Viele Briten hätten für den Brexit gestimmt, weil sie davon ausgegangen sind, dass ihr Land trotzdem im Binnenmarkt bleiben kann, so Börzel. "Was man den Briten nicht gesagt hat, ist: Wenn sie über den europäischen Wirtschaftsraum - gemäß dem norwegischen Modell - im EU-Binnenmarkt bleiben wollen, dass dann die Personenfreizügigkeit eine absolute Voraussetzung ist und gegen die hat sich nun einmal die Mehrheit der Briten und Britinnen entschieden", sagte Börzel. Wenn also nun die Bedingungen für den Austritt verhandelt werden, müssten die Bürger des Landes noch einmal über die Einzelheiten befragt werden.
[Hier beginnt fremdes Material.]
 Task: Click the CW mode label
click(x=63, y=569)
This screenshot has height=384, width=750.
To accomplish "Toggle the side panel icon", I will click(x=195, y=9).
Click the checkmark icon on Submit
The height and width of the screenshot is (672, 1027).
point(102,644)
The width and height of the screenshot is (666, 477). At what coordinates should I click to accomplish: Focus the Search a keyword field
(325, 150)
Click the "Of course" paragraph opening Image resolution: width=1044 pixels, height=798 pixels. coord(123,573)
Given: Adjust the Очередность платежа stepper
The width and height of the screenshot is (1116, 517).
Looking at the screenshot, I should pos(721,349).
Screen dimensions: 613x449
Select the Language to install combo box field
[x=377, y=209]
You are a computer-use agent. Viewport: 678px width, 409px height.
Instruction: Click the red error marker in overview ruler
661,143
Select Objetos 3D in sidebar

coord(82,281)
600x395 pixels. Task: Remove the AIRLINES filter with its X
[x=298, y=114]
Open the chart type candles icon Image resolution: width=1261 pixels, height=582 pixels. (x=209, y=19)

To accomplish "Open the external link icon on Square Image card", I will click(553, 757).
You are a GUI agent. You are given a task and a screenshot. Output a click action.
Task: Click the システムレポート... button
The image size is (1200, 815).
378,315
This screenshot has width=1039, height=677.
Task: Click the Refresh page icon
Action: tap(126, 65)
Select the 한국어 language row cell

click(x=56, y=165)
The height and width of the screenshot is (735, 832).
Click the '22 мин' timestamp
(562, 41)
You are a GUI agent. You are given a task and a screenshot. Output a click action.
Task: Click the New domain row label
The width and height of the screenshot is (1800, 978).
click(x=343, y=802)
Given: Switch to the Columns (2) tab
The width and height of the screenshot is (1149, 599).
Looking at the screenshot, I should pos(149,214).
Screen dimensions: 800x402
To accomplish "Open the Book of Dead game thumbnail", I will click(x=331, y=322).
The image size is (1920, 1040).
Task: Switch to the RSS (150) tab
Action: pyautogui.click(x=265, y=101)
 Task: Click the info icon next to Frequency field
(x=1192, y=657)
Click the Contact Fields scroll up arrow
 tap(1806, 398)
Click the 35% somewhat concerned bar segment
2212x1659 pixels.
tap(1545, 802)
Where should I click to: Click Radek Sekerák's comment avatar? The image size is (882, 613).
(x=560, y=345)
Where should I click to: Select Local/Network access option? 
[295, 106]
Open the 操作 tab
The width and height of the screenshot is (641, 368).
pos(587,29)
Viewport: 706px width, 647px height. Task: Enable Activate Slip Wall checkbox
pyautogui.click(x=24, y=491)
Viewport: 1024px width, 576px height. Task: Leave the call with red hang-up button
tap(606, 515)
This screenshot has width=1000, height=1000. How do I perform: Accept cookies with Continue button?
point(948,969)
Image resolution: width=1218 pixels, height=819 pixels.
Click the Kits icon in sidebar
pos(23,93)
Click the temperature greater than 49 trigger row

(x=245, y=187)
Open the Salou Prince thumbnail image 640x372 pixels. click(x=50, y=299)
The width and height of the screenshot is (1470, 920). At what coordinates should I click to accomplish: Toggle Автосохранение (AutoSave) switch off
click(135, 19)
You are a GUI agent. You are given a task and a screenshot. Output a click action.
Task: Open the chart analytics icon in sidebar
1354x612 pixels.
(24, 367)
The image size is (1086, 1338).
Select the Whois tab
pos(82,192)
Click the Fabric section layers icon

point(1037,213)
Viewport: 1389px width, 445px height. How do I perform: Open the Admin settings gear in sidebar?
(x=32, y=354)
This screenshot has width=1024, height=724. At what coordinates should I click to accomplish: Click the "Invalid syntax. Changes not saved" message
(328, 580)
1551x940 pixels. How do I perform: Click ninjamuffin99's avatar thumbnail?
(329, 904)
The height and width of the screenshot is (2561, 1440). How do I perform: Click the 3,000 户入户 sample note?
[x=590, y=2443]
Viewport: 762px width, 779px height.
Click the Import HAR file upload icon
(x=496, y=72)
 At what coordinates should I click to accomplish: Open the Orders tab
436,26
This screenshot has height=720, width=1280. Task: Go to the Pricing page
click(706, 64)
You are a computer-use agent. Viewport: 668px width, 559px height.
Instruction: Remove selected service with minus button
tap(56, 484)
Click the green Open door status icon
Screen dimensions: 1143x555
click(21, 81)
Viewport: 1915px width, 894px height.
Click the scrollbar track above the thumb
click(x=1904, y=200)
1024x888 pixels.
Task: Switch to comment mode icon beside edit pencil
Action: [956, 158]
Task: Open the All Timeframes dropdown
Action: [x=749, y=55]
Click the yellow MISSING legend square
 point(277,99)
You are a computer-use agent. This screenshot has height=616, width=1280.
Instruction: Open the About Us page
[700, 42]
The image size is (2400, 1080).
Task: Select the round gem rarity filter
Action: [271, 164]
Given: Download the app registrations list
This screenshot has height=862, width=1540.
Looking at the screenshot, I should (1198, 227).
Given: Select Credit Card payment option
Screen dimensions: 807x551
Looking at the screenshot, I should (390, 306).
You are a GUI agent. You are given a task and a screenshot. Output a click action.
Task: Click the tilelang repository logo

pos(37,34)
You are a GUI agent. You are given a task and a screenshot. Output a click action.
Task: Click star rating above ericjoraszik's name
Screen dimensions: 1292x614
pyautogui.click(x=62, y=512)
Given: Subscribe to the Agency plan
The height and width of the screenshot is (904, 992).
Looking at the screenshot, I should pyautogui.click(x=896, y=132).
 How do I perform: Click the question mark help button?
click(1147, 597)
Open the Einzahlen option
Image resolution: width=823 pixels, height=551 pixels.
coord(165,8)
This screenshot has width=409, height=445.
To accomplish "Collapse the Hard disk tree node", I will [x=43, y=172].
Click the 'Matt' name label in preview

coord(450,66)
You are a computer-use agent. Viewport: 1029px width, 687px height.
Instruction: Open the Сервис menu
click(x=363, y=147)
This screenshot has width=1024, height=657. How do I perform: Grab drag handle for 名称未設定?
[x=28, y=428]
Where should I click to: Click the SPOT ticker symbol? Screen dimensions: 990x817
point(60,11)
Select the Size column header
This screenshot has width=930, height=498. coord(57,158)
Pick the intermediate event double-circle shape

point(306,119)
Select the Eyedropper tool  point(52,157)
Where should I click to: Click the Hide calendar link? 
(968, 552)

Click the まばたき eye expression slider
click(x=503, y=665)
Mehrere Deutungsmöglichkeiten für den späten Rücktrittstermin

Die Entscheidung David Camerons erst im Herbst zurückzutreten, sei nicht unbedingt ein Beleg, dass Großbritannien auf Zeit spielt, sondern vielmehr dem Fakt geschuldet, dass sich die Konservative Partei Großbritanniens nun neu ordnen müsse, schließlich sei selbst ihre Spitze in der Frage "Brexit - Ja oder Nein?" gespalten und müsse innerhalb ihrer Reihen entscheiden, wer der neu Premier wird, so Börzel.
Die Entscheidung Camerons, erst im Herbst abzutreten, könne aber ebenso der Taktik geschuldet sein, hier nun auf Zeit zu spielen und so Zugeständnisse bei den Verhandlungen um das zukünftige Verhältnis mit der EU zu erreichen. Denn sowohl in Deutschland als auch in Frankreich seien im nächsten Jahr große Wahlen, erklärte Börzel.